As described above, the rotor of the synchronous motor according to the present invention may improve the performance of the motor through the structure of the induction conductor and the magnet, and naturally fix the magnet by ingot the induction conductor over the main core and the auxiliary core. It is possible to improve the productivity according to the process shortened.

Claims (5)

A main core formed by stacking a plurality of thin plates each having a predetermined number of magnet insertion holes and a plurality of inductive conductor insertion holes radially formed with a 'V' shape at a predetermined distance from the center of the axial hole formed in the center; A predetermined number of magnets having a shape corresponding to the magnet insertion hole of the main core and seated in the magnet insertion hole; An auxiliary core having a shaft hole and an inductive conductor inserting hole formed to correspond to the shaft hole and the inductive conductor inserting hole of the main core, respectively installed at both ends of the main core; And And an induction conductor formed in the induction conductor insertion hole of the main core and the induction conductor insertion hole of the auxiliary core; and a rotor of the synchronous motor. The method of claim 1, Each thin plate and the auxiliary core forming the main core is a rotor of the synchronous motor, characterized in that the magnetic flux leakage prevention hole is formed to prevent magnetic flux leakage in a position corresponding to each other.

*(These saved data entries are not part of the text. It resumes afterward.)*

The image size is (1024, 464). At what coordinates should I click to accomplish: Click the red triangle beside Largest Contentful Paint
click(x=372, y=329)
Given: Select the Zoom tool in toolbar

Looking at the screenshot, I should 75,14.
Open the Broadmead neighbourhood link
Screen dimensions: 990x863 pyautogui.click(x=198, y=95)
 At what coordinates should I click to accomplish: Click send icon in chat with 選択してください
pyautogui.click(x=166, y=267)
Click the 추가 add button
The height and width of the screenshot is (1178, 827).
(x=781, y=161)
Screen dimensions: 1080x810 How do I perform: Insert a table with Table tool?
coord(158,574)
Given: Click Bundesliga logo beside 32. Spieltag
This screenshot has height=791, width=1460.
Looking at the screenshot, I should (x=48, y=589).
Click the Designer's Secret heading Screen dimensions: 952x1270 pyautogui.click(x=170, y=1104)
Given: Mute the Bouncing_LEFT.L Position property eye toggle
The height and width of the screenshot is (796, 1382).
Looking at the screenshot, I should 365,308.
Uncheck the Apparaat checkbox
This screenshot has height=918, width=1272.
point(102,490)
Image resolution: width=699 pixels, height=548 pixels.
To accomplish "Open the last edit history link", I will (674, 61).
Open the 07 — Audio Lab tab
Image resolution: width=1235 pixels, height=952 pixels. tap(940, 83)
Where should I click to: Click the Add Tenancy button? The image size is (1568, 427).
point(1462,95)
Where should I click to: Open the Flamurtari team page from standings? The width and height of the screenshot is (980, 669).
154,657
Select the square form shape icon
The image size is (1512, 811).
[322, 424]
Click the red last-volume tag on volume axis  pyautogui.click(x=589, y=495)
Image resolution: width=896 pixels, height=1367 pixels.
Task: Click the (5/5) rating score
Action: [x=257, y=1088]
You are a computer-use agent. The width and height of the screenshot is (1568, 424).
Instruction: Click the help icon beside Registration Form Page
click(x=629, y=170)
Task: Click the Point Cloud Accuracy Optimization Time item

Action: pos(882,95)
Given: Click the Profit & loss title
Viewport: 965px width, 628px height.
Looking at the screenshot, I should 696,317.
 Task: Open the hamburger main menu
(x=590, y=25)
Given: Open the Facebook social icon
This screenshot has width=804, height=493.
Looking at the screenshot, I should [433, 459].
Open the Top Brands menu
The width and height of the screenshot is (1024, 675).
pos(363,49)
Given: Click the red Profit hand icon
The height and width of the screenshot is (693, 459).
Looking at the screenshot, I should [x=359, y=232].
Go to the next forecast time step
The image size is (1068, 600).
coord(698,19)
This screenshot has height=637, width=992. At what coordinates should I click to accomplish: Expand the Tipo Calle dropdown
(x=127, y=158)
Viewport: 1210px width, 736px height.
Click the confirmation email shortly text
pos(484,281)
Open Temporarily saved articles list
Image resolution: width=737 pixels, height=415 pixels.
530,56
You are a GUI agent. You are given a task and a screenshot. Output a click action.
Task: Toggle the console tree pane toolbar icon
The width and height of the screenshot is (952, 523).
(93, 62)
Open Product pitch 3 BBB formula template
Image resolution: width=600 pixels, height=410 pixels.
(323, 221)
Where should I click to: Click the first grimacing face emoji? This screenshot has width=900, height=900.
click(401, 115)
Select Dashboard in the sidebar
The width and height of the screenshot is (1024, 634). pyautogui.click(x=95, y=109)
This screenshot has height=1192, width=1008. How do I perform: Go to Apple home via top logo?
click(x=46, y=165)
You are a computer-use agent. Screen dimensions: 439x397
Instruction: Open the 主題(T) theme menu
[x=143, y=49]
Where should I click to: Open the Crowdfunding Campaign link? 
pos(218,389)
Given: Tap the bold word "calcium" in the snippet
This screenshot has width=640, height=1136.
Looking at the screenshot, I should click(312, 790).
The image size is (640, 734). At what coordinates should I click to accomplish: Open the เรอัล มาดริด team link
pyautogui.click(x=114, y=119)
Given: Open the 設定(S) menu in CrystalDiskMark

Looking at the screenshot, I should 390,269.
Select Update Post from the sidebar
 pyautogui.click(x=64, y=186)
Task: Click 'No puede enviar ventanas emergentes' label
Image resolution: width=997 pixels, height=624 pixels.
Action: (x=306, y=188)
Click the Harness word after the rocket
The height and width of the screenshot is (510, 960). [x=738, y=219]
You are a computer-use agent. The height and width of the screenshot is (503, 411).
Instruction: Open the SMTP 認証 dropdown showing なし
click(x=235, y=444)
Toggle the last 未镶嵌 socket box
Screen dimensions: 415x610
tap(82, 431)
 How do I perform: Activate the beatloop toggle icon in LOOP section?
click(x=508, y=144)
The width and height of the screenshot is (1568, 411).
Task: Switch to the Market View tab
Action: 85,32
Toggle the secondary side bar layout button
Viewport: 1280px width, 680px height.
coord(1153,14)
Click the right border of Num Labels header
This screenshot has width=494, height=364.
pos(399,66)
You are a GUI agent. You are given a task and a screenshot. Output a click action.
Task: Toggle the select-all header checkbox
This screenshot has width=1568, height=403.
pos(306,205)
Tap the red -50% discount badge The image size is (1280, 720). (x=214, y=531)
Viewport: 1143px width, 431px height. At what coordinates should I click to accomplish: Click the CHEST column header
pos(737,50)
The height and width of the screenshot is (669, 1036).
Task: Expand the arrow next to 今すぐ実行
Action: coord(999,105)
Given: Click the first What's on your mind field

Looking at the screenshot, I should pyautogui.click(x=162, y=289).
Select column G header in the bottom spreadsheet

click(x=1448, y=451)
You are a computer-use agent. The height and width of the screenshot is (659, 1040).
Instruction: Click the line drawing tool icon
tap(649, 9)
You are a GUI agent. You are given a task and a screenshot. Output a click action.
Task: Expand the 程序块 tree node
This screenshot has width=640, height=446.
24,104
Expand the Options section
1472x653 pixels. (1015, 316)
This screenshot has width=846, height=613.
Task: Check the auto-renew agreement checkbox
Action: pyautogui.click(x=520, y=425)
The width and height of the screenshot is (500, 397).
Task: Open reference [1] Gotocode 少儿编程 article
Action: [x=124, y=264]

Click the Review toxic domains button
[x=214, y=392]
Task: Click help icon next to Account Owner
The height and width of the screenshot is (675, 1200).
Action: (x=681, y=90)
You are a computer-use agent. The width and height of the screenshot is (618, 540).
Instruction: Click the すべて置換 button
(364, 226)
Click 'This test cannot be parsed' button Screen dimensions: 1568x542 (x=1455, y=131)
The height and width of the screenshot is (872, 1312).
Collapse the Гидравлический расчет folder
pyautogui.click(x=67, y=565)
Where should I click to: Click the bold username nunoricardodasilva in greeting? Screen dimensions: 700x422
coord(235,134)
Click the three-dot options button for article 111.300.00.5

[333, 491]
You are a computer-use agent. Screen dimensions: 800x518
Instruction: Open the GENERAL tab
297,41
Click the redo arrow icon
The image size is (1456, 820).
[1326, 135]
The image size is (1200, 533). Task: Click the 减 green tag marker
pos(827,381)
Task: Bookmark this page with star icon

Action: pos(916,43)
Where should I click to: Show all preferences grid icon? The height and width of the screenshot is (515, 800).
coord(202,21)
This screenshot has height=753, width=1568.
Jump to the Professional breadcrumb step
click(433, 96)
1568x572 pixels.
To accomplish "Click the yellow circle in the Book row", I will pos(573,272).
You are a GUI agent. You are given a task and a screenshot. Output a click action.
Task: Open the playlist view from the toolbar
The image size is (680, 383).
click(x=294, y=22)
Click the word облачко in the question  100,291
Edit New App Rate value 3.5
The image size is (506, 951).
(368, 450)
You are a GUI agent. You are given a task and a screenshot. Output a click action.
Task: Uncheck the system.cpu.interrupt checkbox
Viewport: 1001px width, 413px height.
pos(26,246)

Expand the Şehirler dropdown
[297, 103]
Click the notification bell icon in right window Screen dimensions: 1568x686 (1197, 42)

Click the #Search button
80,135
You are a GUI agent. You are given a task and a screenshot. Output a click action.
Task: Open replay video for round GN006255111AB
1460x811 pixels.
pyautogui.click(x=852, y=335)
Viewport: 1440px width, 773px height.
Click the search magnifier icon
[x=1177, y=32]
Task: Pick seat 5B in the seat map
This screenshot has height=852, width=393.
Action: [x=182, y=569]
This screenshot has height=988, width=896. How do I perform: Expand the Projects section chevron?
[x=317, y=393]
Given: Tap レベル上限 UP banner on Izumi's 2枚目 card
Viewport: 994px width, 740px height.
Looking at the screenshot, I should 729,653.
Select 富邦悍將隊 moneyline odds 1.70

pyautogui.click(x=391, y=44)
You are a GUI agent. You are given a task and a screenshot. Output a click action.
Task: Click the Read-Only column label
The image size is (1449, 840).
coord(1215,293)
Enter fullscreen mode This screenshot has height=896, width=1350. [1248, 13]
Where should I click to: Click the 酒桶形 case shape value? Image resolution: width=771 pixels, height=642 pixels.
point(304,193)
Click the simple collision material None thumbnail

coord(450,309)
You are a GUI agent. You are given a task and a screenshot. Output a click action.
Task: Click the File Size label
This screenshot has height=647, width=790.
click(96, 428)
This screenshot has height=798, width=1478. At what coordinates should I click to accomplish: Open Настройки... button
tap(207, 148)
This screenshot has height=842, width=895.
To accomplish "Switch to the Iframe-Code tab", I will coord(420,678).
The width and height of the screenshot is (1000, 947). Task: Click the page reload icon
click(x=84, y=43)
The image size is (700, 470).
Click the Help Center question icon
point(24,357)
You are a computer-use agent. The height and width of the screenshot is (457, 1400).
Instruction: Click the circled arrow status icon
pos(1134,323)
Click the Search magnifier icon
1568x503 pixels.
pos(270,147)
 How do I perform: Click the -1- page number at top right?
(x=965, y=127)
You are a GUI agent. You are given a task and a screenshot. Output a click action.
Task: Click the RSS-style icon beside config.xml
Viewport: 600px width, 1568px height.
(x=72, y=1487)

The method of claim 1, The auxiliary core is a rotor of a synchronous motor, characterized in that a predetermined number of thin plates are stacked. The method of claim 1, Each thin plate of the main core and the auxiliary core is a rotor of the synchronous motor, characterized in that the caulking is formed in a position corresponding to each other. The method of claim 1, The induction conductor is a rotor of the synchronous motor, characterized in that formed of aluminum.